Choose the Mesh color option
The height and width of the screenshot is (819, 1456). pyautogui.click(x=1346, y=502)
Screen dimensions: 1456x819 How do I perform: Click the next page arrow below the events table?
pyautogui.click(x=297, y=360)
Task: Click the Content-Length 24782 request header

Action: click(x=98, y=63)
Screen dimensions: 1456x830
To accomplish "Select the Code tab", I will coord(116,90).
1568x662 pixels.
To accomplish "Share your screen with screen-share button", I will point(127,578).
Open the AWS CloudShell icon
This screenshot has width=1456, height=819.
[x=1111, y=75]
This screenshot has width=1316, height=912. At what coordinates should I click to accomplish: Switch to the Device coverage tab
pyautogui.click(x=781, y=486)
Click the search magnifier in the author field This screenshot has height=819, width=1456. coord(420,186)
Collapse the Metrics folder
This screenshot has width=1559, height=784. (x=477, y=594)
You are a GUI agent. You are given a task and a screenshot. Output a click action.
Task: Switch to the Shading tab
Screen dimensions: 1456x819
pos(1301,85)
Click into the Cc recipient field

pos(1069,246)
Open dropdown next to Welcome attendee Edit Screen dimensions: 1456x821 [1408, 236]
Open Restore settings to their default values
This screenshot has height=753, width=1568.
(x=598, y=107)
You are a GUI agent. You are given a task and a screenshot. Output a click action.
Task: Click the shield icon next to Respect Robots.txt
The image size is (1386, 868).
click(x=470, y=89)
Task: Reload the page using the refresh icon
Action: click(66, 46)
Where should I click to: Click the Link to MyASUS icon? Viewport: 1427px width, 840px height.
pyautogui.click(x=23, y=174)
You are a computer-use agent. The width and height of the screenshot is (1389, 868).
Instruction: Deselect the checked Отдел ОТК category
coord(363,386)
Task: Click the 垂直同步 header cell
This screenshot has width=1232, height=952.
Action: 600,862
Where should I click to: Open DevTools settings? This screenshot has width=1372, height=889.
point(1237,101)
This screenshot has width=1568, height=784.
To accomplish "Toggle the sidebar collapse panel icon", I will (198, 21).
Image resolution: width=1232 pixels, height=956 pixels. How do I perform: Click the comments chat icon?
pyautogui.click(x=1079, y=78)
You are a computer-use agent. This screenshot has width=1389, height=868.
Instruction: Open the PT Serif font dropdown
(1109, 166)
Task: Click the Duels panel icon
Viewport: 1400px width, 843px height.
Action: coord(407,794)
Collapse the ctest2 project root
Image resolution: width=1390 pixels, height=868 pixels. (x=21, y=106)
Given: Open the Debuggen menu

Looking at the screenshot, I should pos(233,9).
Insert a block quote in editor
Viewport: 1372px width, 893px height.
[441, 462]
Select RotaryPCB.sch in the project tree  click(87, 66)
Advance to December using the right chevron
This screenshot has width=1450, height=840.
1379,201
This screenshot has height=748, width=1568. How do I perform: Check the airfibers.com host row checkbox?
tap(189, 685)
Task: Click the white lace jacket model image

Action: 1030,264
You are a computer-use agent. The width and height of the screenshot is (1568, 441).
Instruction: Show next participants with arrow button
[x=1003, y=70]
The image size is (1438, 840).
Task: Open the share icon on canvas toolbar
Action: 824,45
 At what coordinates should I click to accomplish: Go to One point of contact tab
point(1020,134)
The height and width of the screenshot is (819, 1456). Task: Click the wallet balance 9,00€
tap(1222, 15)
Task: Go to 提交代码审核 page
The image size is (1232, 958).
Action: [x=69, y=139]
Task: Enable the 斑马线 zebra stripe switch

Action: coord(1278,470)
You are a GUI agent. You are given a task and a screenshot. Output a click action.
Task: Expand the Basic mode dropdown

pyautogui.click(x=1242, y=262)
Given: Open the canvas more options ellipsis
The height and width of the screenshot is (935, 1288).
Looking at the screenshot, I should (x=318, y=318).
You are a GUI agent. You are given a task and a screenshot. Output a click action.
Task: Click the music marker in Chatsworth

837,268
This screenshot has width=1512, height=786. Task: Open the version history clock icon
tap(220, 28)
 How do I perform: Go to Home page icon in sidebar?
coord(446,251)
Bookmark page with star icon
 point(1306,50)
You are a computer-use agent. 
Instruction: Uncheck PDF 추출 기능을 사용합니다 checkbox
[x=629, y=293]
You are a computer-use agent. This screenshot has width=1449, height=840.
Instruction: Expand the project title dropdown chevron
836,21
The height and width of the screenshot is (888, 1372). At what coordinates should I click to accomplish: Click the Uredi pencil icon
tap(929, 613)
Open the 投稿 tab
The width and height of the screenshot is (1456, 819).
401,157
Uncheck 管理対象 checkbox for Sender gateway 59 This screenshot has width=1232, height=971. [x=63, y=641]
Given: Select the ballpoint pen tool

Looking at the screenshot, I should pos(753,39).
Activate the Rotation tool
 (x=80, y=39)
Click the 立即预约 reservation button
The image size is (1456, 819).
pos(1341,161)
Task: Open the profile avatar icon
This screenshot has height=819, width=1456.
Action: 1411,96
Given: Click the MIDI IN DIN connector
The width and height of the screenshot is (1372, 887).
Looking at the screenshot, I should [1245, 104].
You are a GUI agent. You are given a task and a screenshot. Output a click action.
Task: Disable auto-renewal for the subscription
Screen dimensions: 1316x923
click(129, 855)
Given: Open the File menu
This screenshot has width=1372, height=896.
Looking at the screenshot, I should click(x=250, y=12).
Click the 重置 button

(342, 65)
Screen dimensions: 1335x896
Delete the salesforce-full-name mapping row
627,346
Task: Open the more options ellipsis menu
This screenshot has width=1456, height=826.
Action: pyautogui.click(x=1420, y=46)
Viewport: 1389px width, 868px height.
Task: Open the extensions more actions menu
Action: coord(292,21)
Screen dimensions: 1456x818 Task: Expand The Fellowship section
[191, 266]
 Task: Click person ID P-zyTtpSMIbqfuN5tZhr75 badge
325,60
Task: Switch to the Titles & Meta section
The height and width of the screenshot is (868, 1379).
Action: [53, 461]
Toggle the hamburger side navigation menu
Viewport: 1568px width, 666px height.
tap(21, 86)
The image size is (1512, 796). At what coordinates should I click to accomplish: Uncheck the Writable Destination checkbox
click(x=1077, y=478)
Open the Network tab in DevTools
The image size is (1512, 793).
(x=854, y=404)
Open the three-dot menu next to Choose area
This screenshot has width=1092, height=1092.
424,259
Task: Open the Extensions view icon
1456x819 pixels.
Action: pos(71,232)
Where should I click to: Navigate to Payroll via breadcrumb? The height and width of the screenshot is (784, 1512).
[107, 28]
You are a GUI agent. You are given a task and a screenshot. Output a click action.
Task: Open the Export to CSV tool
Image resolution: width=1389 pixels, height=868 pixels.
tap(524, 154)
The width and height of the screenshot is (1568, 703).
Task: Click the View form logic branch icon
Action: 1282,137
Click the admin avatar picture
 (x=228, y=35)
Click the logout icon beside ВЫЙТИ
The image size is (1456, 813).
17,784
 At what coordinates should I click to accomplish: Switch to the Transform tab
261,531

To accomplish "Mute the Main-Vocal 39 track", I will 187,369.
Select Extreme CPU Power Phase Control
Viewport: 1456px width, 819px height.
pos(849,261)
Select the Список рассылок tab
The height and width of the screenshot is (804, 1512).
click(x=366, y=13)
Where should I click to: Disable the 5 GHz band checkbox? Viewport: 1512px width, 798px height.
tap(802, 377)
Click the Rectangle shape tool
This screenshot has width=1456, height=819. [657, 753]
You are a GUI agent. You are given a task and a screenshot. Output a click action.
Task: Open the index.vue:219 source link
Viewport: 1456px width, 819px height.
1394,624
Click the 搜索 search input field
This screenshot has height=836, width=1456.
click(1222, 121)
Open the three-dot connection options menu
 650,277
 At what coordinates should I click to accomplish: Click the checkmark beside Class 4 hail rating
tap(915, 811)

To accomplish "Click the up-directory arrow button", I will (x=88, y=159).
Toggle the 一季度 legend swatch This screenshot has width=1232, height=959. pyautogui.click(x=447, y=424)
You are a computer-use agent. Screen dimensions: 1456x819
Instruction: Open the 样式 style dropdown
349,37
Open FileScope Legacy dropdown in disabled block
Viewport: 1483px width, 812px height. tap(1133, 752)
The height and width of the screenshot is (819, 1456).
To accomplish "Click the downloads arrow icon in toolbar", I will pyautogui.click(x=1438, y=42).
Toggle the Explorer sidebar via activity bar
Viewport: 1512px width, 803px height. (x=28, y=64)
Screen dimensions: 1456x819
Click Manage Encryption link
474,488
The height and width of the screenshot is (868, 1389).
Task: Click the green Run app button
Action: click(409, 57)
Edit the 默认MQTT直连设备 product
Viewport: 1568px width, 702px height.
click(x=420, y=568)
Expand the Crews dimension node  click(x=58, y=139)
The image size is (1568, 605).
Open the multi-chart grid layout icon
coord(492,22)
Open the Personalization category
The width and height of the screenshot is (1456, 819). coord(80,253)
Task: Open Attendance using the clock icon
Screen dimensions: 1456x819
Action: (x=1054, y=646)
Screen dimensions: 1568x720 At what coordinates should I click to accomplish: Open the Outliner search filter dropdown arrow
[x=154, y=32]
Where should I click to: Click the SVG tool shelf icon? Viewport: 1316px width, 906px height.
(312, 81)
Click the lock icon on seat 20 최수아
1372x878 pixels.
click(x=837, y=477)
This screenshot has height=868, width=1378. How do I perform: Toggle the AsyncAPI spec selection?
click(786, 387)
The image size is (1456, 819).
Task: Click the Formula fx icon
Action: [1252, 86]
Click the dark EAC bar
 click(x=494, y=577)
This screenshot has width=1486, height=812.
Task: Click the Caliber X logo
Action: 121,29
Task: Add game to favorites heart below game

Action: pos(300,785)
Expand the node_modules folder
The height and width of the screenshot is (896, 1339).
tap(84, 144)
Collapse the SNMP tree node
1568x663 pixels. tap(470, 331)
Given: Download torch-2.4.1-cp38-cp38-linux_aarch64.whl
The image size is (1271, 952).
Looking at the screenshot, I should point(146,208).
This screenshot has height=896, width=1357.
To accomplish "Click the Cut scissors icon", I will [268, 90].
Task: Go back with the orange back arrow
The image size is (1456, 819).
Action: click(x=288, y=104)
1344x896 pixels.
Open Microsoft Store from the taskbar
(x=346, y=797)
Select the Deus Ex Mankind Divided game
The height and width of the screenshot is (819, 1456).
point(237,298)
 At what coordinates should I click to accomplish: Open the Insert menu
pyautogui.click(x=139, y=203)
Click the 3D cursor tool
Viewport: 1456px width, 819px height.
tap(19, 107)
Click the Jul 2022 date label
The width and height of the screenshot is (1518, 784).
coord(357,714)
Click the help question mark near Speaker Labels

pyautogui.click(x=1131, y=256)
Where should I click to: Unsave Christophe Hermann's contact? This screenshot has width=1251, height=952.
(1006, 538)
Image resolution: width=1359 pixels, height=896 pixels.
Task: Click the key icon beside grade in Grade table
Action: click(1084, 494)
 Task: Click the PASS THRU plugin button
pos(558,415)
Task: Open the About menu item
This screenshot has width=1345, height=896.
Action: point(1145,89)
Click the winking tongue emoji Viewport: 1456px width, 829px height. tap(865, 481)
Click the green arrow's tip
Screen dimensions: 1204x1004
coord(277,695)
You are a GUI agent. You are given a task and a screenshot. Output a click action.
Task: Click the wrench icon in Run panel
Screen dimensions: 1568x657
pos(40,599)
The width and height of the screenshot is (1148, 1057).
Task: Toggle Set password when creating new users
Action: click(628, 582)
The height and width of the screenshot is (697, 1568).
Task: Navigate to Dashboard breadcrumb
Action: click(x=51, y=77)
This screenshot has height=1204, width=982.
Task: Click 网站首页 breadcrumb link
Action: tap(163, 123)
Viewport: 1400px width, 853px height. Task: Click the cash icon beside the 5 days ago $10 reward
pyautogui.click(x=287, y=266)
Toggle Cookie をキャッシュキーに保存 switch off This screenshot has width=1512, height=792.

# # #

(Required action): Once a line of the records is found to contain "panel", copy it out.

(Task output):
To accomplish "Toggle the sidebar collapse panel icon", I will (198, 21).
Task: Click the Duels panel icon
Task: Click the wrench icon in Run panel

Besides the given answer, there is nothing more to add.